(Stored data)
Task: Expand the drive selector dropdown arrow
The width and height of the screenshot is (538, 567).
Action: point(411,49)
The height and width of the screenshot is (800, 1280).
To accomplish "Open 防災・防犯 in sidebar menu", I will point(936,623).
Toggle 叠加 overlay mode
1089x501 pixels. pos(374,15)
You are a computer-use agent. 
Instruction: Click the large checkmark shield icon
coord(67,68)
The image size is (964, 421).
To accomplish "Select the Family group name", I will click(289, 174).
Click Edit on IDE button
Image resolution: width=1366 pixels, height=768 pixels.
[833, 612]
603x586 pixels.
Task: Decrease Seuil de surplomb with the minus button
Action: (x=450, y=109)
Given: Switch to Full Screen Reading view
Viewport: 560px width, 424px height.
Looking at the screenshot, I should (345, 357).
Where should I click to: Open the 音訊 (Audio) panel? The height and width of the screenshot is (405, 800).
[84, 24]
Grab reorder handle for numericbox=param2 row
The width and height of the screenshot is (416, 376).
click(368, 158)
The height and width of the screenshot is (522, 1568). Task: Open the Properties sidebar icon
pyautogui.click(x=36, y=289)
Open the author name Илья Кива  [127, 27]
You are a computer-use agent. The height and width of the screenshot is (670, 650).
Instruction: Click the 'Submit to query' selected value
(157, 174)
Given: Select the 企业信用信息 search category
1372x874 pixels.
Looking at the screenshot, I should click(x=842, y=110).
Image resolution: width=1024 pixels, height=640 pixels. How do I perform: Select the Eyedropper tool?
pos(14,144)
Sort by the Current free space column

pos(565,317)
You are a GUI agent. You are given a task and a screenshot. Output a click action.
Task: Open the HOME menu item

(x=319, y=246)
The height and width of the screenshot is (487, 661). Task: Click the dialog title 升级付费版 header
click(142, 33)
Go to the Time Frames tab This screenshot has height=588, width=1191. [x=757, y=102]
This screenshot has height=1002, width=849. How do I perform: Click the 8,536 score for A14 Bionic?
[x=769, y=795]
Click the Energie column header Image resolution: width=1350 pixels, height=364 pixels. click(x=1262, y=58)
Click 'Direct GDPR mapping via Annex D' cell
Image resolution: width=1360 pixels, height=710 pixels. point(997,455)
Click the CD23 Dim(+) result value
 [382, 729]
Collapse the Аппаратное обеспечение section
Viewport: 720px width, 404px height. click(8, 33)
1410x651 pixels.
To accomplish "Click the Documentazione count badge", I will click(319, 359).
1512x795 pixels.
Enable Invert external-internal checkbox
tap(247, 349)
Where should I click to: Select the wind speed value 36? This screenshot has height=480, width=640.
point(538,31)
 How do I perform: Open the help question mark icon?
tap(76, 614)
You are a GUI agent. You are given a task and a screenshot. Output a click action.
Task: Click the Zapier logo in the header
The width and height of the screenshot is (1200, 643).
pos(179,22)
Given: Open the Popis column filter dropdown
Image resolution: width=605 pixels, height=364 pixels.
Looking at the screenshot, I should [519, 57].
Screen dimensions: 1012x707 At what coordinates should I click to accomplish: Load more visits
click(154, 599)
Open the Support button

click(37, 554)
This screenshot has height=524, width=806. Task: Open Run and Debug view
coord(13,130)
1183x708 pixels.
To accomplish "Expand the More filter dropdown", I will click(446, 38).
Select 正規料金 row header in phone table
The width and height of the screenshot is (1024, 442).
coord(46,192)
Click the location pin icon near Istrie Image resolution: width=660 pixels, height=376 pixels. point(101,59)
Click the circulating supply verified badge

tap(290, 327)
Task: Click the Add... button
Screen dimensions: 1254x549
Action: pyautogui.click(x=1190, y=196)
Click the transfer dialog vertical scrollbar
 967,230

[WHAT TO PRODUCE]: Retype the records in full, keeping every word as it is.

[RESULT FOR THIS EXERCISE]:
Task: Expand the drive selector dropdown arrow
The width and height of the screenshot is (538, 567).
Action: point(411,49)
The height and width of the screenshot is (800, 1280).
To accomplish "Open 防災・防犯 in sidebar menu", I will point(936,623).
Toggle 叠加 overlay mode
1089x501 pixels. pos(374,15)
You are a computer-use agent. 
Instruction: Click the large checkmark shield icon
coord(67,68)
The image size is (964, 421).
To accomplish "Select the Family group name", I will click(289, 174).
Click Edit on IDE button
Image resolution: width=1366 pixels, height=768 pixels.
[833, 612]
603x586 pixels.
Task: Decrease Seuil de surplomb with the minus button
Action: (x=450, y=109)
Given: Switch to Full Screen Reading view
Viewport: 560px width, 424px height.
Looking at the screenshot, I should (345, 357).
Where should I click to: Open the 音訊 (Audio) panel? The height and width of the screenshot is (405, 800).
[84, 24]
Grab reorder handle for numericbox=param2 row
The width and height of the screenshot is (416, 376).
click(368, 158)
The height and width of the screenshot is (522, 1568). Task: Open the Properties sidebar icon
pyautogui.click(x=36, y=289)
Open the author name Илья Кива  [127, 27]
You are a computer-use agent. The height and width of the screenshot is (670, 650).
Instruction: Click the 'Submit to query' selected value
(157, 174)
Given: Select the 企业信用信息 search category
1372x874 pixels.
Looking at the screenshot, I should click(x=842, y=110).
Image resolution: width=1024 pixels, height=640 pixels. How do I perform: Select the Eyedropper tool?
pos(14,144)
Sort by the Current free space column

pos(565,317)
You are a GUI agent. You are given a task and a screenshot. Output a click action.
Task: Open the HOME menu item

(x=319, y=246)
The height and width of the screenshot is (487, 661). Task: Click the dialog title 升级付费版 header
click(142, 33)
Go to the Time Frames tab This screenshot has height=588, width=1191. [x=757, y=102]
This screenshot has height=1002, width=849. How do I perform: Click the 8,536 score for A14 Bionic?
[x=769, y=795]
Click the Energie column header Image resolution: width=1350 pixels, height=364 pixels. click(x=1262, y=58)
Click 'Direct GDPR mapping via Annex D' cell
Image resolution: width=1360 pixels, height=710 pixels. point(997,455)
Click the CD23 Dim(+) result value
 [382, 729]
Collapse the Аппаратное обеспечение section
Viewport: 720px width, 404px height. click(8, 33)
1410x651 pixels.
To accomplish "Click the Documentazione count badge", I will click(319, 359).
1512x795 pixels.
Enable Invert external-internal checkbox
tap(247, 349)
Where should I click to: Select the wind speed value 36? This screenshot has height=480, width=640.
point(538,31)
 How do I perform: Open the help question mark icon?
tap(76, 614)
You are a GUI agent. You are given a task and a screenshot. Output a click action.
Task: Click the Zapier logo in the header
The width and height of the screenshot is (1200, 643).
pos(179,22)
Given: Open the Popis column filter dropdown
Image resolution: width=605 pixels, height=364 pixels.
Looking at the screenshot, I should [519, 57].
Screen dimensions: 1012x707 At what coordinates should I click to accomplish: Load more visits
click(154, 599)
Open the Support button

click(37, 554)
This screenshot has height=524, width=806. Task: Open Run and Debug view
coord(13,130)
1183x708 pixels.
To accomplish "Expand the More filter dropdown", I will click(446, 38).
Select 正規料金 row header in phone table
The width and height of the screenshot is (1024, 442).
coord(46,192)
Click the location pin icon near Istrie Image resolution: width=660 pixels, height=376 pixels. point(101,59)
Click the circulating supply verified badge

tap(290, 327)
Task: Click the Add... button
Screen dimensions: 1254x549
Action: pyautogui.click(x=1190, y=196)
Click the transfer dialog vertical scrollbar
 967,230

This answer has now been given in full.